── EXCERPTED TEXT

Emma Springham
BSc (Hons) Business and Management
- Group Marketing Officer at the Post Office
- Sits on the Post Office Group Executive
- Responsible for all marketing, across all channels
- Would describe as great marketeer as 'entrepreneurial, commercial and collaborative'
My current role
"I have been brought into the Post Office as Group Marketing Officer, and I sit on the Post Office Group Executive. My role is to modernise the brand, ensuring that we grow digitally and on the high street for another 350+ years.
"Since I joined 22 months ago, I’ve been building a high-performing marketing and digital team. We now number more than 70 full-time staff, placed across channels, to ensure our plans for attracting and retaining customers are fully-integrated.
"Together, we drive new revenue into the business across our product ranges – including mails and parcels, financial services, insurance, broadband and more – by providing best-in-class end-to-end experiences."

────
── ENTRIES SHOWN

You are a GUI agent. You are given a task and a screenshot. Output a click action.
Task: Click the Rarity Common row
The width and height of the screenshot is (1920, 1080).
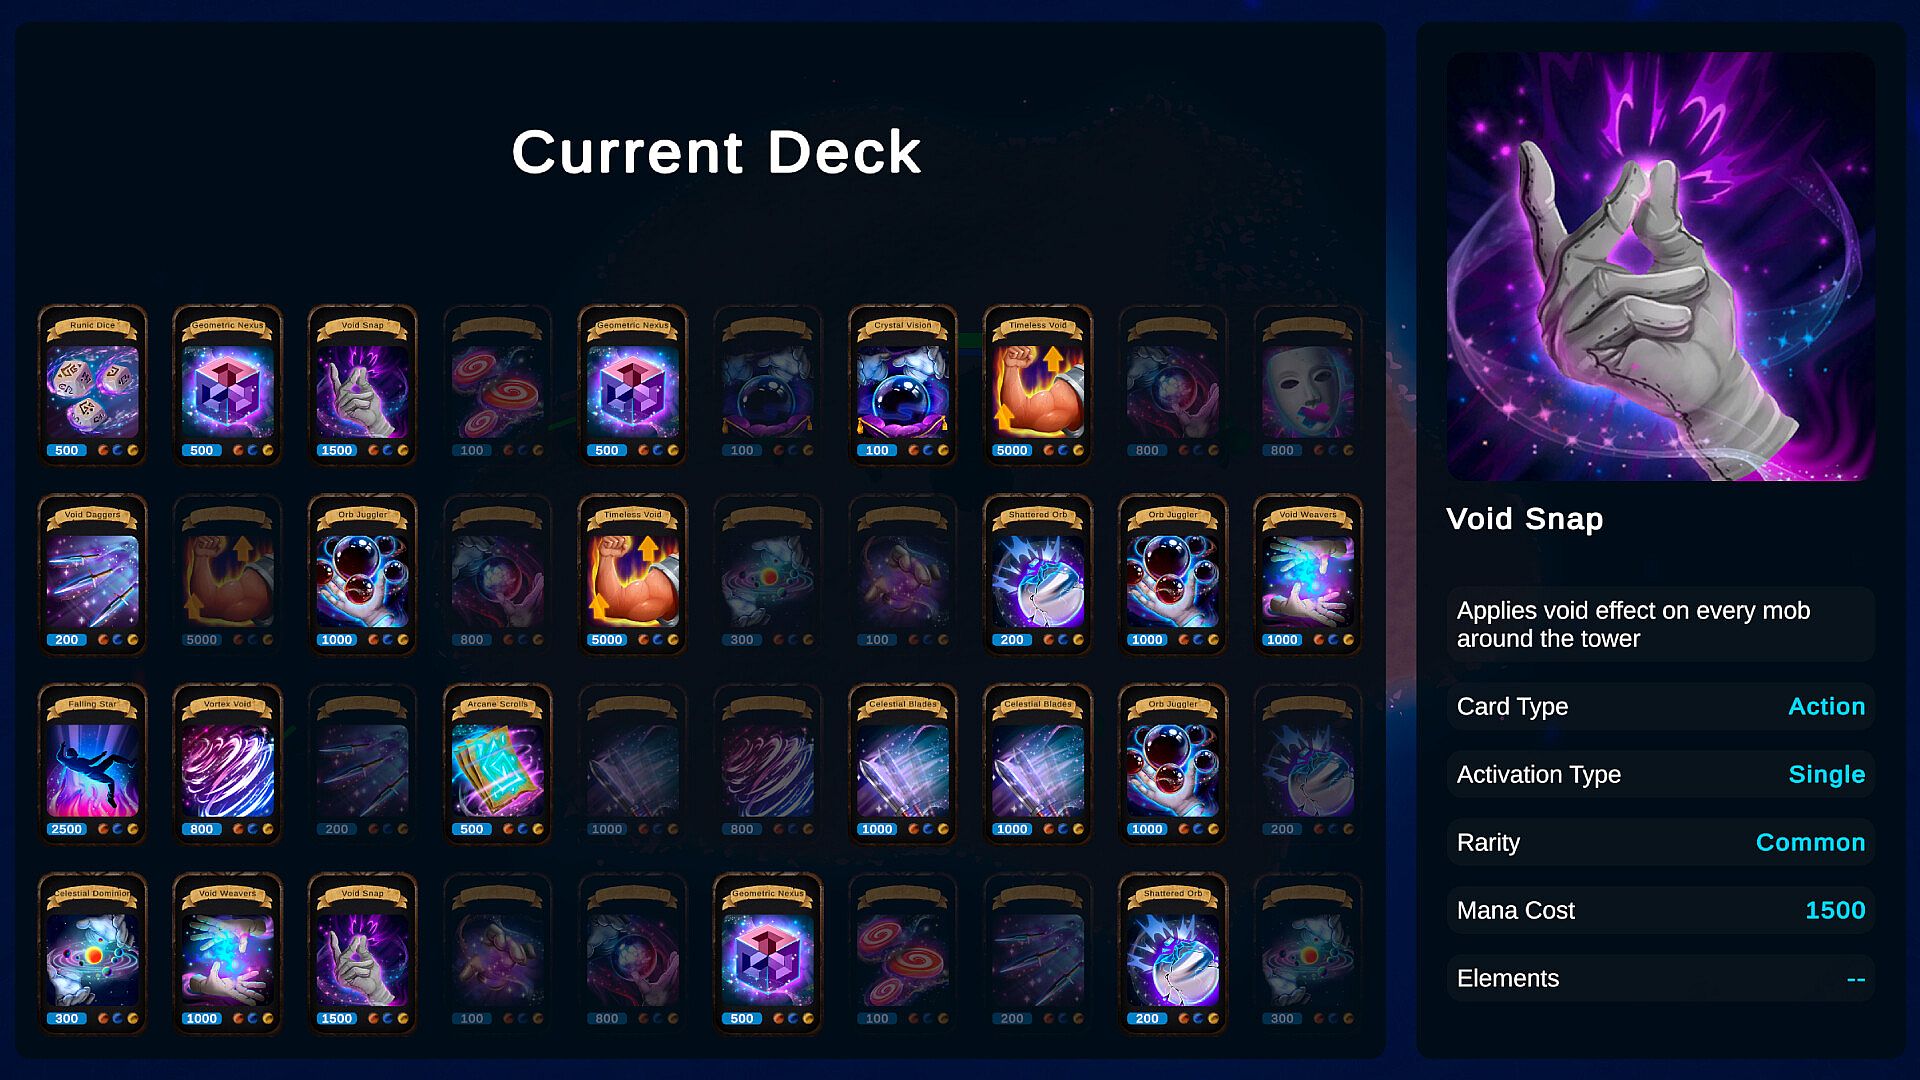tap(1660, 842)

────
── ENTRIES SHOWN

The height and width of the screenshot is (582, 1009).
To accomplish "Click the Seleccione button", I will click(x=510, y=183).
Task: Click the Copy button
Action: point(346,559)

────

▸ **ACTIVITY 1**: In the Emma Springham profile, update the passage from "Emma Springham" to "another 350+ years.", replacing "Group Marketing Officer" with "Chief Marketing Officer".
▸ **ACTIVITY 2**: Please condense the paragraph of the Emma Springham profile that begins "Since I joined 22 months ago" into a shorter version that keeps its main facts.

▸ **ANSWER SPACE 1**:
Emma Springham
BSc (Hons) Business and Management
- Chief Marketing Officer at the Post Office
- Sits on the Post Office Group Executive
- Responsible for all marketing, across all channels
- Would describe as great marketeer as 'entrepreneurial, commercial and collaborative'
My current role
"I have been brought into the Post Office as Chief Marketing Officer, and I sit on the Post Office Group Executive. My role is to modernise the brand, ensuring that we grow digitally and on the high street for another 350+ years.

▸ **ANSWER SPACE 2**: "Since joining 22 months ago, I've built a high-performing marketing and digital team of more than 70 full-time staff across channels, so our plans for attracting and retaining customers are fully integrated.